Por P. Fernando Pascual
Engaños y mentiras surgen y se difunden por culpa de libros y televisores, de Internet y de comentarios, de suposiciones mal elaboradas y de los límites propios de nuestros sentidos.
Uno es engañado porque piensa haber visto de lejos a un amigo cuando se trataba de un ladrón. O cuando cree a un periodista hábil en difundir calumnias. O cuando toma por sería una página de internet que busca robar dinero a incautos.
Cuando el engaño queda al descubierto, quien ha quedado atrapado por un tiempo bajo sus garras siente pena por haber creído como verdadero por falso, y alivio al dejarlo atrás.

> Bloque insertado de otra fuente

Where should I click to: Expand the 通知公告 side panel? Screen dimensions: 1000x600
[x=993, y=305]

Pero la víctima de un engaño puede quedar herida. Tiene miedo a volver a creer en otros. Pierde la confianza en los medios informativos. Incluso a veces no acepta lo verdadero porque sospecha que está ante una nueva trampa.

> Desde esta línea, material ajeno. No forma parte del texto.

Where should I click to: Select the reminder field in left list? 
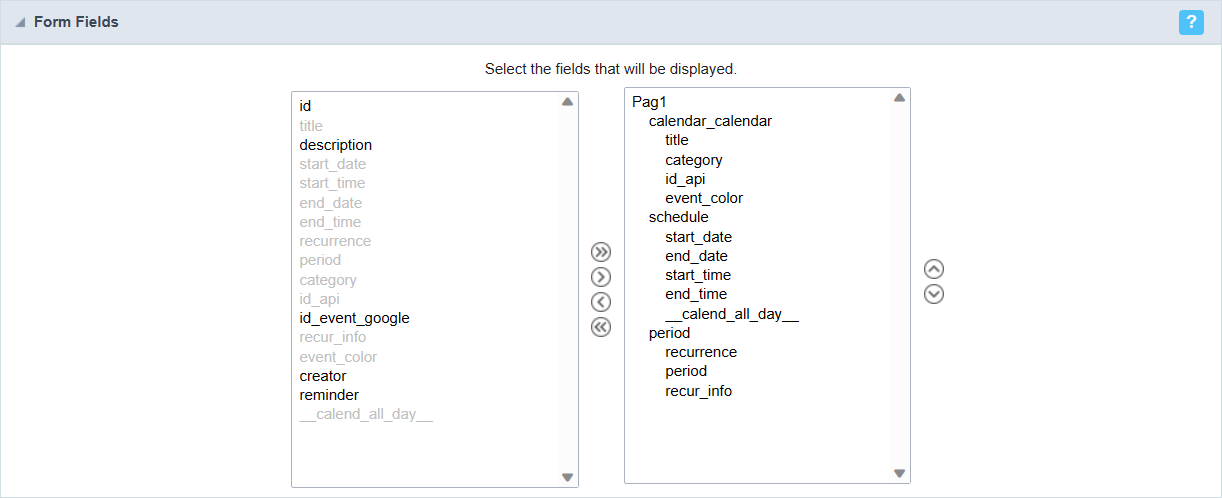[329, 395]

Las víctimas de un engaño necesitan curar sus heridas interiores. No solo se esforzarán por distinguir mejor entre un buen testigo y un embaucador, sino que tal vez ayudarán a otros a ser más cautos ante nuevas «noticias» o ante murmuraciones que giran locamente de pantalla en pantalla.
Es un gran alivio haber dejado atrás un engaño. Porque solo con la verdad la mente piensa correctamente, las decisiones mejoran, las relaciones con los otros son más auténticas y fecundas.
En un mundo donde reinan las mentiras, los errores, las suposiciones infundadas, las medias verdades mezcladas con dosis maliciosas de críticas interesadas, necesitamos luz, claridad, prudencia, antes de dar por válido lo que acaba de llegar ante nuestros ojos o nuestros oídos, para no ser nuevamente víctimas de un engaño.
Cristo nos dijo que al conocer la verdad llegaremos a ser libres (cf. Jn 8,32). Porque desde que el Hijo de Dios vino al mundo, brilla una luz que vence las tinieblas (cf. Jn 1,1-5). Con esa luz cada hombre puede dirigir sus pasos, desde la verdad, hacia la vida y la felicidad completas.